Eoin left the turf stacked against the gable end last Tuesday, plastic sacks still tied, and I’d been stepping past them every morning since on my way to the clothesline. Not quite ready. The weather in late October had been cool but not cold in the way that demands an actual fire – a bit of damp, a bit of grey, nothing that couldn’t be managed with a jumper and the Stanley ticking along in the kitchen. But yesterday evening the light went early, and when I sat down with my book around half four the room had a particular stillness to it, cold at the edges, the kind of cold that starts at the skirting board and works upward.

That was that. I went to find the firelighters.

The chimney has to remember itself first.

The box of firelighters was at the back of the press in the hall, behind a tin of paint I’ve been meaning to bring to the recycling centre since the summer and three pairs of gloves that had drifted in there over the winter of 2023 and never left. One glove from three different pairs. I don’t know how that happens. The firelighters were fine – a bit soft, the way they get if they’ve sat in a damp press for months, but they’d do. I brought in four sods of turf from outside, then thought better of it and brought in eight, and fetched some kindling from the bag under the sink, and then I was about as prepared as I ever am for anything.

The fireplace in the sitting room hasn’t been lit since March. It always takes a moment to draw properly at the start of the season; the chimney needs to remember itself. The first match went out. The second caught the firelighter, and I held the grate door half-open and waited and watched it in that slightly anxious way, willing it to take, and then it did – the kindling caught, and after a few minutes I put the first sod of turf on and left it alone.

There’s a smell to turf smoke that I’ve known my whole life and still can’t describe properly without resorting to the words I’ve always used – earthy, ancient, nothing quite like it – all of which are useless. You either know it or you don’t. My mother had a range that ran on turf and the smell of it used to meet you at the gate. I thought about that, sitting back on the sofa with a mug of Barry’s, watching the fire begin to settle itself in.

Eoin had dropped off the delivery while I was in Tralee with Bríd the week before last. He’d left it stacked, mostly neatly, and put a note through the letterbox in handwriting so hurried it looked like it had been written from a moving vehicle. He’s always in a rush, Eoin. I’ve never seen him still. Even when he’s talking to you, one hand is already on the van door. I left the money in an envelope on the windowsill the day before, which meant the whole transaction happened without us ever being in the same place at the same time, like a relay race where neither runner sees the other.

Bess came to the back gate around six, as she does when Tom is still up the hill and she’s finished her rounds. She sat outside the gate and I could hear her through the kitchen window – a small high whine, not quite a bark. I didn’t go out. She’d have gone home by the time I found my boots. She always does.

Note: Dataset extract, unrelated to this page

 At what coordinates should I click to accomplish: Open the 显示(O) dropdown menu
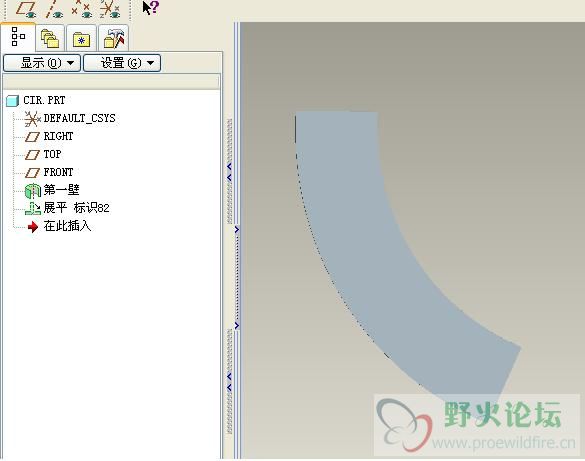42,63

The fire was properly lit by eight, which meant the sitting room had warmed through and I could stop thinking about it. There’s a particular satisfaction in that, in a thing working the way it’s supposed to – the turf catching, the room lifting its temperature by a few degrees, the whole machinery of a winter evening proceeding as it should. I finished the last thirty pages of the novel I’d brought home from Schull – took me long enough, it has to be said – and sat for a while afterwards doing nothing in particular, which is easier to do when there’s a fire to look at.

Donal rang on Sunday and I mentioned I’d finally lit the fire. He said he rarely bothers in Cork, the house is insulated to within an inch of its life and he has one of those electric stove things that glows red in the corner. It sounds grim to me but I didn’t say so. He said the real fires are a lot of work. I said they weren’t, not really. We left it there.

The unposted letters are still on the kitchen windowsill, for what it’s worth. The fire was not enough to make me feel productive about those.

Tom’s land was smoking this morning – not fire, just mist rising off the bog after the frost. I stood at the back wall with my tea and watched it for a while. The apple tree is bare now, or nearly. Probably it’s been bare for two weeks and I’ve not really looked.